O que aconteceria com os policiais se o caso fosse no Brasil?
Protestos antirracistas tomaram as ruas de Louisville, nos EUA, com gritos de “sem justiça, sem paz”, em reação à decisão judicial de não indiciar os policiais que mataram Breonna Taylor.
As manifestações seguem a trilha de inúmeras outras em oposição à violência das polícias americanas e seu padrão de seletividade racial, que, apenas em 2018, gerou a morte de 1.140 pessoas em intervenções policiais, número que aproxima bastante as forças de segurança dos EUA do contexto brasileiro, no qual a letalidade policial é ainda maior, com 6.220 vítimas no mesmo ano.
Dados do programa de abordagem a suspeitos do Departamento de Polícia de Nova York e da Police Contact Survey indicam que homens jovens, latinos e negros tendem a ser mais parados pela polícia do que os brancos.
O quadro se agrava na medida em que se conclui que, conforme aumenta o grau de força utilizado pelas polícias, maior a presença de negros nas estatísticas. Seguindo a mesma tendência, negros somos 56% da população brasileira, mas 75% dos mortos em intervenções policiais. Desproporção que invalida o argumento vazio de que somos mais mortos por sermos maioria, revelando a intensidade da seletividade na atividade policial.
Embora os modelos de arquitetura organizacional das polícias dos dois países sejam muito diferentes, os alvos de suas ações são os mesmos: jovens negros e pobres, estigmatizados como criminosos e cujas mortes não configuram homicídio em termos jurídicos.
Não é à toa que o lema do movimento que centraliza as manifestações antirracistas nos EUA seja Black Lives Matter (vidas negras importam).
Parte do que faz com que vidas negras não importem é o fato de que, tanto nos EUA quanto no Brasil, permaneça o desafio de responsabilizar policiais pelo crime de homicídio.
Lá, mesmo episódios que ganham notoriedade, acumulam provas e há pressão pública em favor da condenação de agentes que fizeram uso excessivo da força raramente resultam em punição por homicídio.
A exemplo disso, o único dos três policiais envolvidos na morte de Breonna a ser acusado corre o risco de ser condenado não por tê-la assassinado, mas por ter colocado os vizinhos em risco ao atirar a esmo.
No Brasil, o excludente de ilicitude deveria ser usado somente para casos cuja investigação não identificou o emprego de uso excessivo e ilegítimo da força e cuja conclusão aponta para a legitimidade da ação policial. O que acontece, no entanto, é que a palavra dos policiais envolvidos é a única variável ouvida, seja na lavratura do boletim de ocorrência, seja no inquérito policial, seja na decisão do Ministério Público e do Judiciário.

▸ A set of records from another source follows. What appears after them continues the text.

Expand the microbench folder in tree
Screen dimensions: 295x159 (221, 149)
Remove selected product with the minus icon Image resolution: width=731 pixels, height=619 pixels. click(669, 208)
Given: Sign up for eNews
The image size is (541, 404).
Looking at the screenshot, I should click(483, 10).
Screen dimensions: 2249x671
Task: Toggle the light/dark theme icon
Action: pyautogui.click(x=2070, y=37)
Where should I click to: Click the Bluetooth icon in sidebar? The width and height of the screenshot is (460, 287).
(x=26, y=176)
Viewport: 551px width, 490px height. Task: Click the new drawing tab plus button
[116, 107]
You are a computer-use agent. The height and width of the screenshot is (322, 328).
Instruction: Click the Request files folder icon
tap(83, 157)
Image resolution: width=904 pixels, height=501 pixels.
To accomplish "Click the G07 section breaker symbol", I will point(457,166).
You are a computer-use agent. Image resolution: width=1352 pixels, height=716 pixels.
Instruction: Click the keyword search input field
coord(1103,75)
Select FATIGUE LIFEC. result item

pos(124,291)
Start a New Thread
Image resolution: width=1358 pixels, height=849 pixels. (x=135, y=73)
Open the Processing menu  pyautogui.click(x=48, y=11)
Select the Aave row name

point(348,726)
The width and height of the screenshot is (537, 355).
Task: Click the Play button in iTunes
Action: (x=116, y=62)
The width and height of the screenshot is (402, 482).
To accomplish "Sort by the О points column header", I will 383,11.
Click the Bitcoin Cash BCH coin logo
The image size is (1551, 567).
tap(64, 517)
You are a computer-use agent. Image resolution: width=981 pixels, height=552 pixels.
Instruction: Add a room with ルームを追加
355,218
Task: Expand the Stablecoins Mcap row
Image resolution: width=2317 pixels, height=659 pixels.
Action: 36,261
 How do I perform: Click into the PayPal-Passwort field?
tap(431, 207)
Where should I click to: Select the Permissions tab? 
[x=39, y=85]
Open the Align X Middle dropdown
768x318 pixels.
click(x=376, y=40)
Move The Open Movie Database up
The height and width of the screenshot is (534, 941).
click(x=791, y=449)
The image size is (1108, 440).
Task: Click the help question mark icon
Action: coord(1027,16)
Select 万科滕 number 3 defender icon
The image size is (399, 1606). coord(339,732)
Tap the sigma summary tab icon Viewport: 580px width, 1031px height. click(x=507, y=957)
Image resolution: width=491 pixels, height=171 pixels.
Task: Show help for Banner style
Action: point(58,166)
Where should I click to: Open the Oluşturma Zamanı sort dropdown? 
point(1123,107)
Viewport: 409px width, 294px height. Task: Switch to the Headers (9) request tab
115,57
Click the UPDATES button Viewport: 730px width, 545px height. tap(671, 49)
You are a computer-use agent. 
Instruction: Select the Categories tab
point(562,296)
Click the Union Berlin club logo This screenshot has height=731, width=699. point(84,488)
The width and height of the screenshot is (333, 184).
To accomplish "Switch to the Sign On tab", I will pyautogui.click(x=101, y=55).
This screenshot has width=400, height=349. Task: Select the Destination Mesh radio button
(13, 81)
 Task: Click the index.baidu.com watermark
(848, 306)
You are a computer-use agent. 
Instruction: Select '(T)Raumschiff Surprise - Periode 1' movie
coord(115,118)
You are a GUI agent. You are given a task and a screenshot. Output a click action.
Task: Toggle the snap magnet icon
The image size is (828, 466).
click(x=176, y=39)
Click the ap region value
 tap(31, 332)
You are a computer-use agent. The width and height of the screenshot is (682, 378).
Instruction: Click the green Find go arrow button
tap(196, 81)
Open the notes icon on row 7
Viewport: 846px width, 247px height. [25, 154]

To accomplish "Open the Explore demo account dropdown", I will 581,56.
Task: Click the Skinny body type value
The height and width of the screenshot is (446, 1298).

A narrativa da “fundada suspeita” como motivadora da abordagem desproporcional de negros e da resistência à ação policial como motivadora do uso da força letal, também majoritariamente contra negros, não encontra contrapartidas na maior parte das vezes.
A ausência de controle da atividade policial evidencia que vidas negras também não importam por aqui.
Se importassem, suas mortes seriam dignas de luto coletivo, de investigação, de punição do uso excessivo da força. Mortes decorrentes de intervenções policiais seriam esclarecidas de fato mediante investigações, e parte delas seria declarada homicídio, gerando denúncia por parte do Ministério Público e chegando até o tribunal do júri.
Para se ter uma ideia da magnitude do problema, pesquisa da ouvidoria das polícias de São Paulo concluiu que 74% das mortes causadas pelas forças policiais do Estado possuíam indícios de uso excessivo da força.
Afirmar que vidas negras importam significa reconhecer o problema da vulnerabilidade racial à violência, diagnosticá-lo, conhecer seu endereço, saber quais batalhões e policiais possuem maior letalidade, quais bairros e segmentos populacionais estão mais vulneráveis e agir com inteligência em vez do achismo que rege a segurança pública há anos.
É preciso retirar o cabresto da fábula da democracia racial na gestão da segurança pública no Brasil e encarar a realidade do racismo. Nossas vidas negras importam.